* **SOURCE PASSAGE**
--------------------
International Uranium Film Festival

Saturday, Apr 20, 2024 at 5:30pm

IKE BOX Ballroom Theater, 299 Cottage St., NE

Film Program

5:30 pm - Guest Speaker from the Golden Rule

6:00 pm - ANOINTED

Marshall Islands, 2018, Directors Dan Lin & Kathy Jetnil-Kijiner, poem video, English, 6 min.

A powerful poem video about the legacy of the US atomic bomb tests on the Marshall

Islands and the Runit dome nuclear waste site in the Enewetak Atoll.

You were a whole island, once. You were breadfruit trees heavy with green globes of fruit whispering promises of massive canoes. Crabs dusted with white sand scuttled through pandanus roots. Beneath looming coconut trees beds of ripe watermelon slept still, swollen with juice. And you were protected by powerful irooj, chiefs birthed from women who could swim pregnant for miles beneath a full moon. Then you became testing ground. Nine nuclear weapons consumed you, one by one by one, engulfed in an inferno of blazing heat. You became crater, an empty belly. Plutonium ground into a concrete slurry filled your hollow cavern. You became tomb. You became concrete shell. You became solidified history, immoveable, unforgettable. You were a whole island, once.“ Kathy Jetnil-Kijiner www.kathyjetnilkijiner.com

SEA GYPSIES: THE PLUTONIUM DOME

2021, Marshall Islands, Director Nico Edwards, English, 35 min. Trailer.

In the middle of the pacific ocean, the sailing ship Infinity and her ragtag crew stumble upon one of the most dangerous islands on earth. Birthplace of the hydrogen bomb, this tiny atoll absorbed the nuclear equivalent of 1.5 Hiroshima bombs a day for 12 years. That legacy waits near the beach, in a giant unguarded crumbling concrete dome. The Infinity crew learned that the Marshall Islands’ post office, and monthly deliveries of food and cash from the US government were part of a reparations arrangement that was intended to compensate the islanders for being the victims of 30 years of nuclear testing, a toxic legacy that will linger far longer (50,000+ years) than the payments, which end in 2023. Marshall Islands Atomic Test Clean-up Veteran Paul Griego about the film: I feel it is as great film and so have the other atomic cleanup personnel I have spoken to.

7:00 pm - IN MY LIFETIME: THE NUCLEAR WORLD PROJECT

USA, 2011, Director & producer Robert E. Frye, Documentary, 109 min. www.thenuclearworld.org

In My Lifetime features moments in our history as well as current issues regarding nuclear weapons. This film is meant to be a wakeup call for humanity, to help develop an understanding of the realities of the nuclear weapon, to explore ways of presenting the answers for "a way beyond" and to facilitate a dialogue moving towards resolution of this Gordian knot of nuclear weapons gripping the world. The documentary's characters are the narrative voices, interwoven with highly visual sequences of archival and contemporary footage and animation. The story is a morality play, telling the struggle waged over the past six and half decades with the last act yet to be determined, of trying to find what is "the way beyond?" Photos were taken by Diane Love, who is also Executive Producer of the film.
--------------------
* **EXTRACTED DATA**
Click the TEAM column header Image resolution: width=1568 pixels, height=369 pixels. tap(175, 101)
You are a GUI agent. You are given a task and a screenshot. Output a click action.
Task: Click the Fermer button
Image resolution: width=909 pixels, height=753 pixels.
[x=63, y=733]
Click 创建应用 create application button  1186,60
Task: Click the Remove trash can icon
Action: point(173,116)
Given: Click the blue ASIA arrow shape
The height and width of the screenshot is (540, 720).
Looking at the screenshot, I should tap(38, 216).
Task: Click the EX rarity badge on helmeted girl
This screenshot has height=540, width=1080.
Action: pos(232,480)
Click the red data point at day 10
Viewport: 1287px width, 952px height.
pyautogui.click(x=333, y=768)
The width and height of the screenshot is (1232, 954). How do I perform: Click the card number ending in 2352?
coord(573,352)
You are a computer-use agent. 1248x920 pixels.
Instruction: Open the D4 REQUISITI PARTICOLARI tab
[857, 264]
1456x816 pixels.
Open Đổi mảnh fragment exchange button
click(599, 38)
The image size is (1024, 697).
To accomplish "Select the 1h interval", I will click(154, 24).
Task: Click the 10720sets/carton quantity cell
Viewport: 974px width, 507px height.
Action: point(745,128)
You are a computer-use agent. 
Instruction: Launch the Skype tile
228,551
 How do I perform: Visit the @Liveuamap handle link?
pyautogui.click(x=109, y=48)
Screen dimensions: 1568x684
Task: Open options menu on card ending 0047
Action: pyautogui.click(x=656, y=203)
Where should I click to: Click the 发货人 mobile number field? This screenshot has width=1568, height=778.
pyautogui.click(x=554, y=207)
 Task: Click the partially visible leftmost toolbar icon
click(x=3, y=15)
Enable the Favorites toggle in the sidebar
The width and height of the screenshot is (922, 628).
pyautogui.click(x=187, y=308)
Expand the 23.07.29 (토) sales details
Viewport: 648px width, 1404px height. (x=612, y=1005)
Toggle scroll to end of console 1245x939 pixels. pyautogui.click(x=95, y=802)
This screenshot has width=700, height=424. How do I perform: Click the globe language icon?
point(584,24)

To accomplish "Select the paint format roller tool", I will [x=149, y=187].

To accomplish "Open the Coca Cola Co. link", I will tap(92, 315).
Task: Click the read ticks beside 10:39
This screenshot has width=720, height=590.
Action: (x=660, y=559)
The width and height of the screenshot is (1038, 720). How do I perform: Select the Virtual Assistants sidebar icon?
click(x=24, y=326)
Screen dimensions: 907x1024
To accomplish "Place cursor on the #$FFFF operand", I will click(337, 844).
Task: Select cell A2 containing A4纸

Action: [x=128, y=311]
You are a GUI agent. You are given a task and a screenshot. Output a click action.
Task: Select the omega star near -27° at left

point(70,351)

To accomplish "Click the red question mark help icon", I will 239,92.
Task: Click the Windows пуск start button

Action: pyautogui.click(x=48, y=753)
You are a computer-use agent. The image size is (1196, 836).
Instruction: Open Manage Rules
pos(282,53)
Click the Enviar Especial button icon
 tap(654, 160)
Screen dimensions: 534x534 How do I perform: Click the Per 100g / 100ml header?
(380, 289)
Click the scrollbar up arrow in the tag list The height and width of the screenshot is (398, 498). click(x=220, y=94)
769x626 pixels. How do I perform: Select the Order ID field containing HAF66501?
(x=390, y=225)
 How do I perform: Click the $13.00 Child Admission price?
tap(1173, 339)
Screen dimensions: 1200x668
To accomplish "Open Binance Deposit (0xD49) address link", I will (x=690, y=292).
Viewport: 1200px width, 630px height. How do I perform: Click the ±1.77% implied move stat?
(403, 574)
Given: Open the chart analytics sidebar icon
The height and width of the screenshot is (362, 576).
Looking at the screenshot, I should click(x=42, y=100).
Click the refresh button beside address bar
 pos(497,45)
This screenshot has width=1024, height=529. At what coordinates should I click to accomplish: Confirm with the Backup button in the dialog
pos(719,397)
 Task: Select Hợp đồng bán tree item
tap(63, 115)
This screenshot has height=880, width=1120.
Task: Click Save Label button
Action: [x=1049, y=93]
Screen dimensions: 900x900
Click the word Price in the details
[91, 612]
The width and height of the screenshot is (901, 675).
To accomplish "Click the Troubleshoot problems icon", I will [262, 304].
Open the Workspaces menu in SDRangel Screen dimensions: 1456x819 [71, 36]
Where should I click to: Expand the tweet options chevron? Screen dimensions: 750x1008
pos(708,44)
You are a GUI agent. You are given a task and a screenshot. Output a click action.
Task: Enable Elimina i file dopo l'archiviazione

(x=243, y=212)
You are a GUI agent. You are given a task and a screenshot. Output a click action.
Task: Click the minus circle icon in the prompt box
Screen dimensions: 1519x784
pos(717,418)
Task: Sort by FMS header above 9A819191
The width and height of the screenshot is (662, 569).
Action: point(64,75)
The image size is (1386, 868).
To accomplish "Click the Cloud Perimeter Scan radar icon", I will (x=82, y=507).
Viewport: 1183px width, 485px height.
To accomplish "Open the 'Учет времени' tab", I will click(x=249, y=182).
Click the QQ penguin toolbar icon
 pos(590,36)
--------------------
* **EXERCISE TASKS**
a: Transcribe the festival program from "A powerful poem" to "the Enewetak Atoll.".
b: According to the festival program, who took the photos for IN MY LIFETIME: THE NUCLEAR WORLD PROJECT?
c: Rewrite the festival program's paragraph that begins "In the middle of the pacific ocean" more briefly, keeping its main facts.

* **ANSWERS FOR THE TASKS**
a:
A powerful poem video about the legacy of the US atomic bomb tests on the Marshall

Islands and the Runit dome nuclear waste site in the Enewetak Atoll.

b: Diane Love, who is also the film's Executive Producer.

c: The sailing ship Infinity and its crew come upon a Pacific atoll that was the birthplace of the hydrogen bomb. For 12 years it absorbed the nuclear equivalent of 1.5 Hiroshima bombs a day. That legacy now sits near the beach in a giant, unguarded, crumbling concrete dome. The crew learned that the Marshall Islands' post office and monthly US government deliveries of food and cash were reparations for 30 years of nuclear testing. Those payments end in 2023, but the toxic legacy will last 50,000+ years. Atomic test clean-up veteran Paul Griego calls it a great film, and so have other clean-up personnel he has spoken to.